• TEXT PASSAGE:
______

I learned to read before I went to kindergarten. (Trust me, this will piss off a teacher no end) My oldest sister – aka Satan – was in college, learning to be a teacher, and she practiced on me. Actually, all the kids did, I was the youngest so when we played “school,” I was the one who learned something while they were just being bossy. ๐
When I got to first grade and was totally bored with See Jack Run (yes, I’m old, as my friend Kristy says “shutty.” ), the teacher was equally bored with me and didn’t exactly encourage my prowess. It didn’t matter. My parents were both readers, and all of us in my family share a love of books to this day.
I read everything that looked like a good story, and some that were not so great. It didn’t matter, really, it was a book, and it was a ticket to an adventure, and another world, and I can’t tell you how many times I was told to go to bed and I begged for “just one more chapter!”
I think I was in high school before I paid attention to the name on the front of the book, the name of the person who actually wrote these stories that took me to far off lands and wonderful adventures. I had never paid attention to anything but the story itself. I think it was J.R.R. Tolkien who changed that for me, I tore through The Hobbit and the trilogy and what the heck? People actually write series? I can read more than one book about a character? Holy cow, who knew?

______

• INFORMATION SHOWN:

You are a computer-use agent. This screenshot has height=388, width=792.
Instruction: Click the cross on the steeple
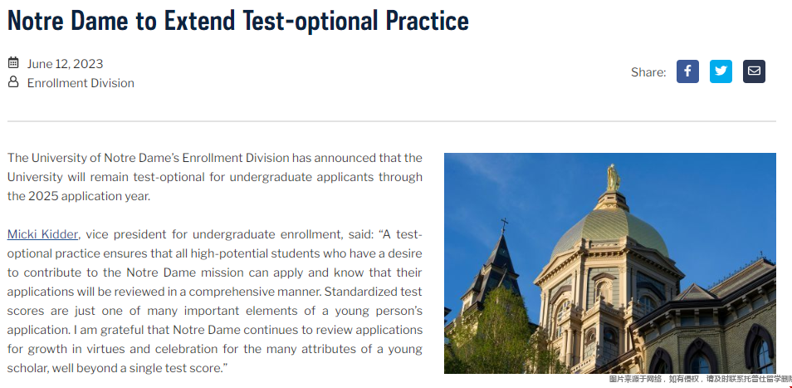(x=504, y=225)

______

• GIVEN REQUEST 1:
Answer these from the piece about reading:
(a) What was the oldest sister learning to be in college?
(b) What book bored the writer in first grade?
(c) Which author does the writer think first made them notice the name on the front of a book?
• GIVEN REQUEST 2: Return, word for word, the part of the piece about reading starting with "I think I was" and going on through "cow, who knew?".

• TASK RESPONSE 1:
(a) A teacher.
(b) See Jack Run.
(c) J.R.R. Tolkien.

• TASK RESPONSE 2:
I think I was in high school before I paid attention to the name on the front of the book, the name of the person who actually wrote these stories that took me to far off lands and wonderful adventures. I had never paid attention to anything but the story itself. I think it was J.R.R. Tolkien who changed that for me, I tore through The Hobbit and the trilogy and what the heck? People actually write series? I can read more than one book about a character? Holy cow, who knew?